How many of the lines below have "computer" in them? Say the number and nothing more.

### DATA PROVIDED
= Beginning of Section =

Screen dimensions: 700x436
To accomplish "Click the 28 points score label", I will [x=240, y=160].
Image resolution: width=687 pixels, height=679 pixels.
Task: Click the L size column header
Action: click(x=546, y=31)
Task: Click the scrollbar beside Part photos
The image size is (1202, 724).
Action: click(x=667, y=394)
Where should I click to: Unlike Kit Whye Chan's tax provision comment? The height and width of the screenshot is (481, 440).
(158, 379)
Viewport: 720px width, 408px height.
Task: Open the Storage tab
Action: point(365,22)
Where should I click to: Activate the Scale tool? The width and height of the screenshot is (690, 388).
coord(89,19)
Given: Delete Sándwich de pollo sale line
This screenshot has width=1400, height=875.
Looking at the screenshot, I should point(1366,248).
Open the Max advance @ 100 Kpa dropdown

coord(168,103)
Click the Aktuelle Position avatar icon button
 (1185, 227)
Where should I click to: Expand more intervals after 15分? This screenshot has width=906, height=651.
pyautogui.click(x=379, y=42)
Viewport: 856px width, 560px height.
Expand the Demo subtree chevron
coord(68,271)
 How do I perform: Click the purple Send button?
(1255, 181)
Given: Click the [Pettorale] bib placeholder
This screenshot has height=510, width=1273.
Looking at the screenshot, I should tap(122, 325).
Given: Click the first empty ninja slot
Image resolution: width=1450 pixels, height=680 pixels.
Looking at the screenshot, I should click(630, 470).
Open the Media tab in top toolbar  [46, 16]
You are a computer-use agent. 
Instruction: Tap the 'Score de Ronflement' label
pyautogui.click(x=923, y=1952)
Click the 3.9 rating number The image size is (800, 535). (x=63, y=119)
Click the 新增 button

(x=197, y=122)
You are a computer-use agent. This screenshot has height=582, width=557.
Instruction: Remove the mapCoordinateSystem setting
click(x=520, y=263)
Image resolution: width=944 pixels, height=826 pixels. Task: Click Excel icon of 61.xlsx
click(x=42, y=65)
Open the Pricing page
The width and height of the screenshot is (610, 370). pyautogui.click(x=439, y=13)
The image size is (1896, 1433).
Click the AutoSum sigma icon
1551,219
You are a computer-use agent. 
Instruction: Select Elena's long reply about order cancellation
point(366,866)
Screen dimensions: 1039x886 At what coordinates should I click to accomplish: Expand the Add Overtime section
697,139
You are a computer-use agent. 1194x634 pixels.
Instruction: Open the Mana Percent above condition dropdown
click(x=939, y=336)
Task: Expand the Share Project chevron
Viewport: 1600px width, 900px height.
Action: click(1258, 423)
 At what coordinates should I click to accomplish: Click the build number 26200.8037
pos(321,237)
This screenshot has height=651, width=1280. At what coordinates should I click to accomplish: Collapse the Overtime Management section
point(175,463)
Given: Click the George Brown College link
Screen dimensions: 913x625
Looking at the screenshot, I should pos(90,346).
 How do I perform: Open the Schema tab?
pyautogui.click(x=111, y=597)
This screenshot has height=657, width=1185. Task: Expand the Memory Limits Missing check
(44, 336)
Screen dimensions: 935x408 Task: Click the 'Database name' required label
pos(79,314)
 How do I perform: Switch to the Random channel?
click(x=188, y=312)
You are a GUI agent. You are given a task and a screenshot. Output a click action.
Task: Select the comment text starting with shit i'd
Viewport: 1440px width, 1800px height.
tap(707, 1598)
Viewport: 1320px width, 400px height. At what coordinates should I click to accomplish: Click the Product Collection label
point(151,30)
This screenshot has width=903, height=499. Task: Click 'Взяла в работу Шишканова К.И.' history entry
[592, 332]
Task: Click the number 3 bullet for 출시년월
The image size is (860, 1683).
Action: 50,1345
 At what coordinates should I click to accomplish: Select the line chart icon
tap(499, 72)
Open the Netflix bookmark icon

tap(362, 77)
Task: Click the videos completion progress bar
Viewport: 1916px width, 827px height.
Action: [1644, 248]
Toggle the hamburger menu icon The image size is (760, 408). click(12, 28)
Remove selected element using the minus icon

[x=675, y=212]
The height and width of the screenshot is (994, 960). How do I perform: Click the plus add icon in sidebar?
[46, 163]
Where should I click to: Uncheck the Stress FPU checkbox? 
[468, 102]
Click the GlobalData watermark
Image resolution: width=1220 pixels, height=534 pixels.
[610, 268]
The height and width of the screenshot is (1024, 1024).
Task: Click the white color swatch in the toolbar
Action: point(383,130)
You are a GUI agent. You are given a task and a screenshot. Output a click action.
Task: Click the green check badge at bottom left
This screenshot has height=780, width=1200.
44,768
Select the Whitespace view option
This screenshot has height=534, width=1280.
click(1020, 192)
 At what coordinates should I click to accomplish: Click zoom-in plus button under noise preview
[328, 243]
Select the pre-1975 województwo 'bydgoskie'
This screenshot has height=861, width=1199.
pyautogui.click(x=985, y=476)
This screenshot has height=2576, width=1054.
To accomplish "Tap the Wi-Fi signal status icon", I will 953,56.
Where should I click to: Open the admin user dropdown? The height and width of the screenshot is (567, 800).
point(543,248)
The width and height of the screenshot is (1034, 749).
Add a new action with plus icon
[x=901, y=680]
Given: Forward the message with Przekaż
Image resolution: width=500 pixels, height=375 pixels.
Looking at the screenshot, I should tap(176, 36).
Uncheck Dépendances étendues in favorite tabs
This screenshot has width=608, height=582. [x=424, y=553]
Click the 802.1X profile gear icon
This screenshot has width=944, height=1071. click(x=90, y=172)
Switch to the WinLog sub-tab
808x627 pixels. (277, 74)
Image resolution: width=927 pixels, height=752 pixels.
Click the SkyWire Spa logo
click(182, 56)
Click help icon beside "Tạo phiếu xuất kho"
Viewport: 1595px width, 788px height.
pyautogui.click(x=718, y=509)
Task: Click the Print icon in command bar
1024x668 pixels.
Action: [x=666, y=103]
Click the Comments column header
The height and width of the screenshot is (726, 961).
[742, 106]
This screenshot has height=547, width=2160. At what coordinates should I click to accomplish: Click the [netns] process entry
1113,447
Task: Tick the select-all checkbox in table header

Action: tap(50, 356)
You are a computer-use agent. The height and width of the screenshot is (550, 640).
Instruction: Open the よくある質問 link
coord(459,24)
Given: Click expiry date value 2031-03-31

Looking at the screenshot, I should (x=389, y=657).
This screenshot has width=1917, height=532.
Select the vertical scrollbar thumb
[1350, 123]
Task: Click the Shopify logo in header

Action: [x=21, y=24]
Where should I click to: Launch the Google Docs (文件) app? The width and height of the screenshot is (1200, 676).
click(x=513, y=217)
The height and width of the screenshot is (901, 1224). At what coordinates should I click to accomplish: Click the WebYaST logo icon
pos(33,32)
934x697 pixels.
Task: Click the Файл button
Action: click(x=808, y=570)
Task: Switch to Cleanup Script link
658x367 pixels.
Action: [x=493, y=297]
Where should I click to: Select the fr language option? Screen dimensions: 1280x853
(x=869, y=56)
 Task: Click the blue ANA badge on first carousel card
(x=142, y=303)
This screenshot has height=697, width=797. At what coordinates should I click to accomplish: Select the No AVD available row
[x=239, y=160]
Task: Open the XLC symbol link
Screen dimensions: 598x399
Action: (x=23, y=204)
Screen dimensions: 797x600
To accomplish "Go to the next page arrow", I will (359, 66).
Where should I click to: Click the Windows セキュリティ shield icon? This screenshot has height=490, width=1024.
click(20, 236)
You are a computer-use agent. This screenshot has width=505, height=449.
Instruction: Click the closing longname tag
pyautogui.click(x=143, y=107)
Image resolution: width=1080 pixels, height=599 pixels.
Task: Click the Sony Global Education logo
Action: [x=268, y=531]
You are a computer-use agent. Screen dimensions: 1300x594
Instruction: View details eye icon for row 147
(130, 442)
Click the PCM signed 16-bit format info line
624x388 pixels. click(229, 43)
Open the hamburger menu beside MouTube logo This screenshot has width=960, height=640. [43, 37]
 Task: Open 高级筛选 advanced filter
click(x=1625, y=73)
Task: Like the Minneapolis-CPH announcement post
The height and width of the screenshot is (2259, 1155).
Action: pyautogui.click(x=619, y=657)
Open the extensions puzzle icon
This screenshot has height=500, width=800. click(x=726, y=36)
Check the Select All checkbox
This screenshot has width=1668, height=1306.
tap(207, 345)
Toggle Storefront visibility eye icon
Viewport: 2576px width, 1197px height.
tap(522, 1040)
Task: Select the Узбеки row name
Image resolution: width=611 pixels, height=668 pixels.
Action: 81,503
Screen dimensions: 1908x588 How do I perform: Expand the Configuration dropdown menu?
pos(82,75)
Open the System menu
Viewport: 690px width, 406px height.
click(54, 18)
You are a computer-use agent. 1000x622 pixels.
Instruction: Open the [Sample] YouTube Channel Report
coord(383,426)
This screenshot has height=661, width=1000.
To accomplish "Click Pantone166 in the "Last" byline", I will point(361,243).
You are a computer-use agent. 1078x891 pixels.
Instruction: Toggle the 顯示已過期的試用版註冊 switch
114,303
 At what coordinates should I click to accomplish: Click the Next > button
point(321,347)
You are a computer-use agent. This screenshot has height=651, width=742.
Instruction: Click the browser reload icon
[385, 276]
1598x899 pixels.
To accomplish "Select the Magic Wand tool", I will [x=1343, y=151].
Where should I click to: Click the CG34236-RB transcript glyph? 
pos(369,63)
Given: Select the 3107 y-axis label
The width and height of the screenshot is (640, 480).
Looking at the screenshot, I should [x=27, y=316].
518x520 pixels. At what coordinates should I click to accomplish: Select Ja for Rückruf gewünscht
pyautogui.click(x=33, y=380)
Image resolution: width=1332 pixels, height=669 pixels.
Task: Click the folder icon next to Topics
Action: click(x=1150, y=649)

= End of Section =

### EXERCISE SOLUTION
10